• [TEXT SECTION]:
++++

# Small victories



## Ciscley (Jul 16, 2013)

I have been trying to remind myself all night that today's training session was successful. Because it was. The actual grooming on the other hand... :banghead:



The big man is not only eager to go for car rides now but decided that leaping into the car anyway possible is preferable to being left behind. That it took me literally lifting the beast out of the boot of my car as he attempted to squeeze himself over the seat and into the passenger area, because he wanted to ride so bad, that's actually a success. Definitely. [sarcasm rating: 2.85]


We exited the vehicle and crossed the parking lot with at least 3 inches between the ground and our belly! Not exactly upright and confident, but constant forward momentum has to be a success. [sadly, no sarcasm]

I'm not going to think about the damn automatic door that only spooks us every other trip. Not thinking about it. NOT THINKING ABOUT... ugh. Maybe there was a new shadow? Maybe they cleaned it recently and it was more reflective? Maybe we approached it too slowly, too quickly, at the wrong angle? ERrrgh. Damn inconsistently scary door.

There was definite pulling towards the wash area and a full foot of air below the belly once inside. Clear progress. *Reminder to self: work on leash skills and ignore how embarrassing it is to be walking a puffy white alligator instead of a poodle.

The bath itself was down to a mere hour, though I forgot to condition, and only the top third of my body was completely drenched at the end. I'm pretty sure the ridiculous aprons the store provides are meant ironically.

Tried using a baking soda rinse after the shampoo to speed drying time. Seemed to help though the fact that he was still partially shaved from last time helped more. *Reminder to self: short hair dries faster, keep telling yourself this when you go to run your fingers through Danno's hair and there isn't any.

Able to use the HV dryer on everywhere I wanted to. A little chin rubbing, a few kibble and 30 minutes later, totally dry and brushed out Spoo. YAY! Take a moment and enjoy the only real moment of success. Try not to chicken out and just leave him fuzzy.

Haven't quite given up on using combs with the 40 blade to get longer coat lengths, but must say the #4FC was faster and he tolerated it everywhere except the bottom 1/3 of his legs and on his chest. Need to find a blade that will leave more coat though. OMG he's so BALD. :ahhhhh:

At the end of the training session (remember, not a groom, a training session, breathe in, breathe out), Danno was perky and tail wagging and there was no vomitting or blood (for either of us.)

Actually, he let me clip his nails and shave a little bit around his face with a #10 before he got too nervous and stopped taking treats. So that's good. And the hubby is much happier now that he has a fluffy excuse for a tail again. 

Now if only I could find a way to ignore the fact that my dog looks hideous while focusing on these small victories.


----------



## Ciscley (Jul 16, 2013)

Before:



















After:


----------



## AngelsMommy (Nov 3, 2012)

Just remember the Small victories are very important baby steps
so don't beat yourself up. :grouphug:


----------



## fjm (Jun 4, 2010)

I think he looks fine - and that you both did very well! Far better to have a happy poodle in a slightly imperfect cut, than a perfect cut and a stressed, unhappy poodle (that's what Poppy keeps telling me!).

++++

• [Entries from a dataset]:
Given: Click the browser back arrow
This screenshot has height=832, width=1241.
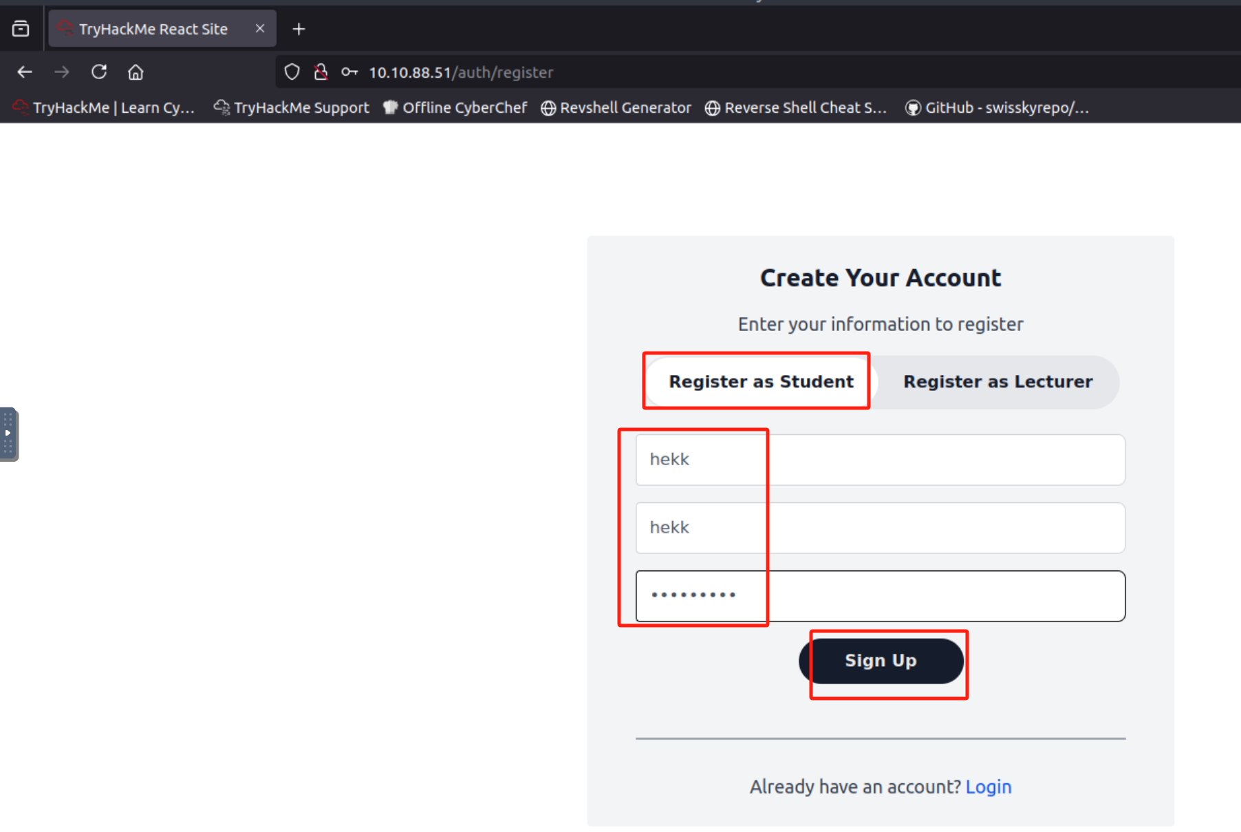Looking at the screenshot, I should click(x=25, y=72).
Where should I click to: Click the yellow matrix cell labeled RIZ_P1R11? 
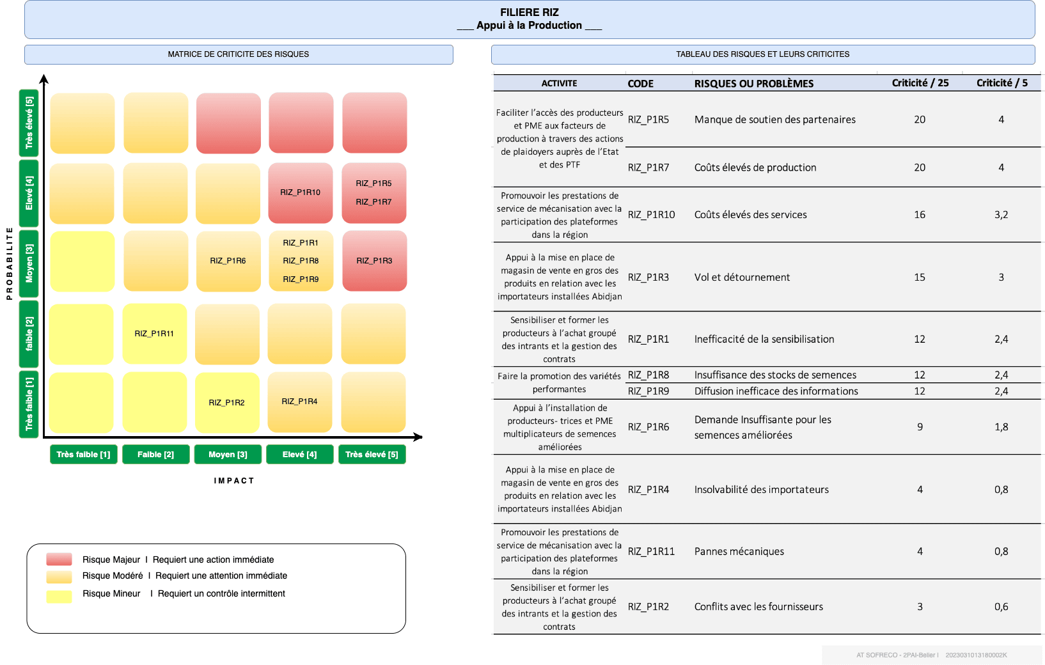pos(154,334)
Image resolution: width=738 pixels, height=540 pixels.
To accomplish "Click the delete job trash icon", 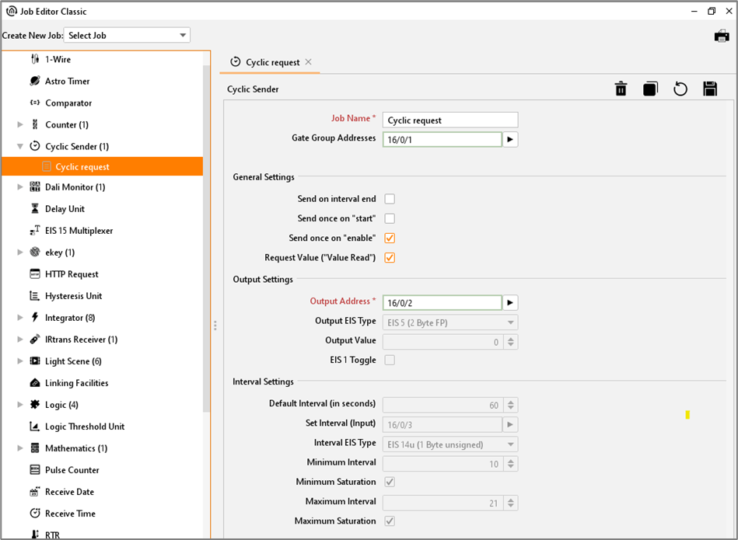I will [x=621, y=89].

++++

• [WORK TO COMPLETE]:
a – In the poodle grooming thread, rewrite the paragraph beginning "Haven't quite given up on using combs" as a short bulleted list that keeps its main facts.
b – Write the next post in the poodle grooming thread, following on from its last reply.

• [ANSWERS FOR THIS EXERCISE]:
a –
- Still hasn't given up on using combs with the 40 blade to get longer coat lengths.
- The #4FC was faster.
- He tolerated the #4FC everywhere except the bottom third of his legs and his chest.
- Still needs a blade that leaves more coat.
- He's very bald.

b –
----------



## Manxcat (May 6, 2013)

Yep - I agree with what fjm said.

Pippin generally looks like she's been done with a lawnmower, BUT the grooming is getting less stressful for both of us, and I am actually getting more confident and slightly more proficient. It's NOT EASY!! 

And I think he looks absolutely fine 

Are you being trained by a groomer? That would be so useful and better than my hit-and-miss attempts!


----------



## PoodleFoster (May 25, 2013)

hello
I love you poodle tale story! I take it that Danno is fearful? 
Have you tried rescue remedy? might help.
DON'T forget to give yourself rescue remedy as well, it works in about 15 minutes to just take the edge off. I use it with rescue dogs and with dogs who are a little nervous. it does seem to help
you did a great job, by the way.


----------



## N2Mischief (Dec 3, 2012)

Please give him a break, the scary automatic door is the Poodle Eating variety! LOL!! I used to work at a groom shop (I was NOT a groomer, though they kept trying to make me one). I think he looks fine! You did a fantastic job!


----------



## Mephistopheles (Jul 23, 2013)

I think he looks great


----------



## Ciscley (Jul 16, 2013)

*He's bald everywhere except his hairy hobbit feet*

Thanks everyone! Felt good to vent to people who understand. Hubby thinks anything that's not the poodle equivalent of an Afro is perfect and friends think shaved to look like a lab is best. None of them appreciate the poodle clips and I love them so much that it just makes me cringe at what I'm doing to the poor fellow.



Manxcat said:


> Pippin generally looks like she's been done with a lawnmower, BUT the grooming is getting less stressful for both of us, and I am actually getting more confident and slightly more proficient. It's NOT EASY!!


Thanks! Makes me feel better knowing Pippin sports the obvious DIY do too. 

The chewed up lawnmower look was what I was left with after trying to use the pop on plastic comb clip thingies with my #40 blade last week. His legs were nice and even and the length hid how bad his feet were, but the body length was just buggered. 

The #4FC went through like butter (even though I left my good comb at home like an idiot and had to just slicker brush him out beforehand). His body and hind quarters almost look as even as if I'd taken him in for a shave down. I just hate having to shave him so close cause it shows off his sway back and his bow legs and all the big lumpies he has. And he looks more pink than white cause his coat is so thin.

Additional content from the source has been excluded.